— Begin INPUT —

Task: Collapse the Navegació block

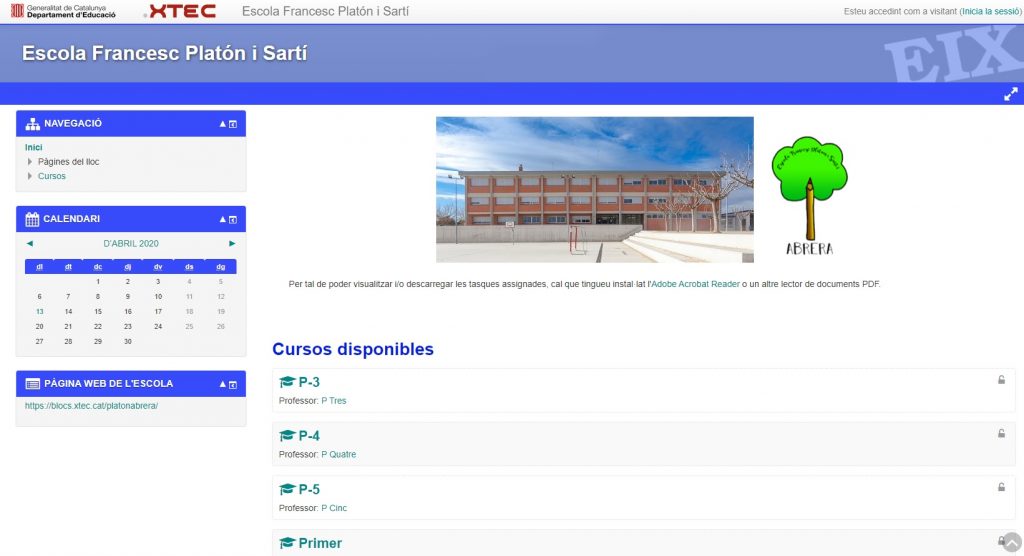Action: pos(223,124)
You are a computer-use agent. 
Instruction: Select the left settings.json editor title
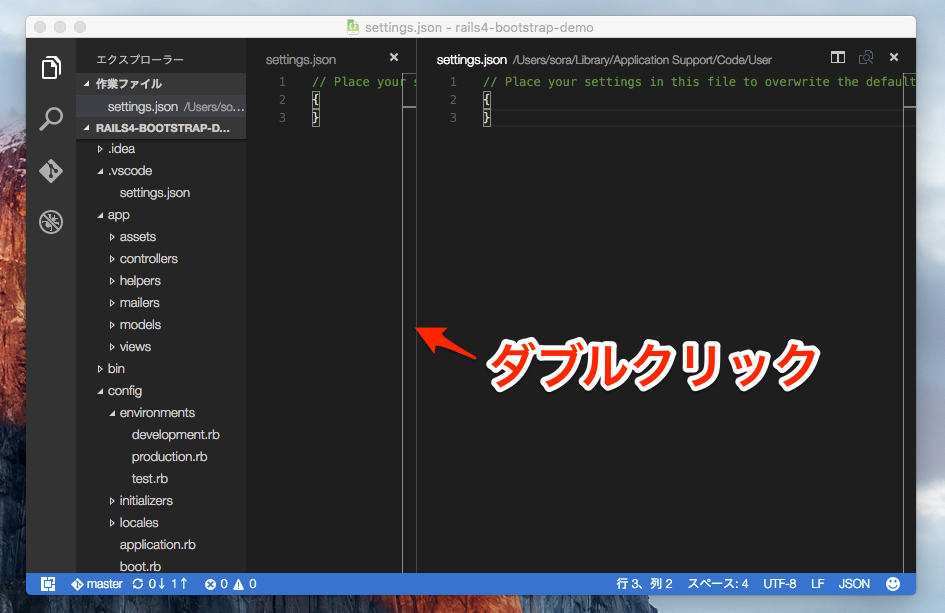[x=301, y=59]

— End INPUT —

● REQUIRED WORK:
Print the lines of the records exactly, from the line containing "You are a computer-use agent." through the end of the records, leaving out the pictures.

● WRITTEN RESPONSE:
You are a computer-use agent. 
Instruction: Select the left settings.json editor title
[x=301, y=59]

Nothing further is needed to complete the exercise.